I would’ve taken a hand-drawn map over nothing at that point.
“Thanks.”
“Have a wonderful day.” She said with no sentiment whatsoever.
Outside the doors of the office, the bell had just rang. There weren’t very many students at Revolution High School. At least not very many in comparison to the other places I’d attended. We’d lived in Los Angeles for three months and there were three th
ousand freshman—only freshman.
My second class was Civics and from the looks of it, all of the non-elective courses were centered in the main building.
‘313, 313,’ I chanted, taking the stairs two at a time. The place smelled like fresh paint, but I could see no evidence of it on the smoke-colored walls.
“313 doesn’t exist.” A girl put a hand on my shoulder.
“This schedule says 313.”
“Yeah, they’re stupid. 313 is actually 314 because the administration is too dumb to change it and the teachers are too backwoods not to be superstitious. So, according to the principal there is a 313, but according to the students and teachers, it’s 314.”
“Wow, okay. Thanks. I’m Saint, by the way.”
She canted her head at me in disbelief. “Well, you look like one. I’ll see you in class.”
I almost asked her name, but as we approached the top of the stairs, a burly guy with a Brazil soccer jersey on smothered her under his armpit as she giggled and said he was ‘so funny’.
I didn’t understand girls for one minute.
Never had.
Then again, I didn’t have to—there was only one girl I had to understand.

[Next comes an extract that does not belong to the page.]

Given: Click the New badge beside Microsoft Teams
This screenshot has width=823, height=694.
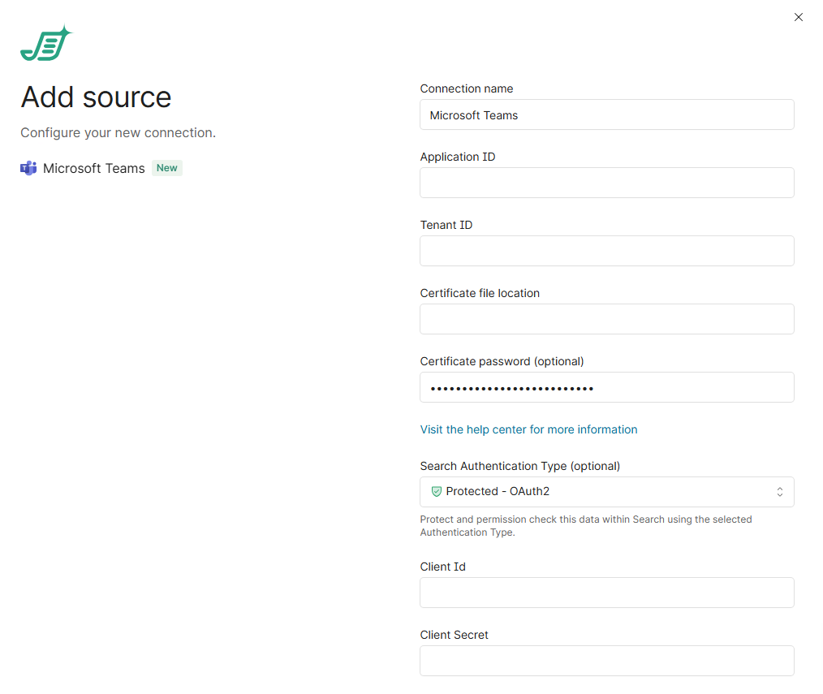Looking at the screenshot, I should coord(167,168).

I walked into the room that had been outfitted with American flags and pictures of the presidents hanging from the ceiling. They looked like more of a distraction than informational.
“You must be Mr. James.”
All Civics teachers looked like a version of Moby. Thin, with nerd glasses, and a smile. And they always wore neutral, natural colors.
I wondered if they all spun records at night.
Maybe it was just the ones I’d known.
I opened my mouth to respond when a gasp resounded from the back of the room. I couldn’t pinpoint the source, but after a hushed comment the class busted out in laughter.